Para o psicólogo do HELR, Filipe Rodrigues, o processo de reintegração dos ex-pacientes à sociedade é, de fato, indenizatório. “Estamos tentando pagar uma dívida com essas pessoas, que passaram tanto tempo segregados do mundo”, resumiu Rodrigues.
A perda, seja de um emprego, um amor e, consequentemente, da auto-estima é dos principais fatores que contribuem para afetar a saúde mental dos indivíduos. Na Bahia, a Reforma Psiquiátrica começa a aparecer de forma mais concreta esse ano, com a expansão da Rede de Atenção Psicossocial, que prevê o cuidado em liberdade para pessoas com transtornos mentais e com necessidades decorrentes do uso de crack, álcool e outras drogas, e a desinstitucionalização nos hospitais psiquiátricos ganhando celeridade.
“Na residência terapêutica é possível torná-las pessoas capazes, pois eles são estigmatizados como incapazes.

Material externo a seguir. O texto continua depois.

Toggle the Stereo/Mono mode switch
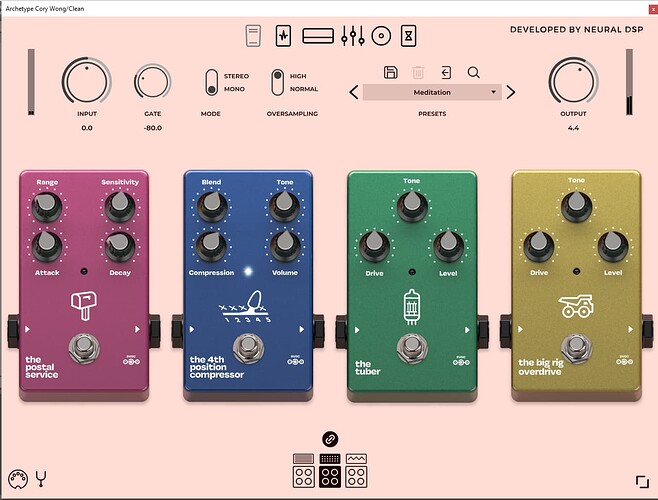The width and height of the screenshot is (658, 500). (211, 82)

Tudo o que o paciente perde durante o internamento, na residência eles passam a retomar, como pessoas comuns, voltando a frequentar os espaços comunitários”, disse Lívia Souza, representante da AMEA – Associação Metamorfose Ambulante dos Usuários e Familiares da Saúde Mental da Bahia, atuou como cuidadora por três nos em uma RT de Salvador.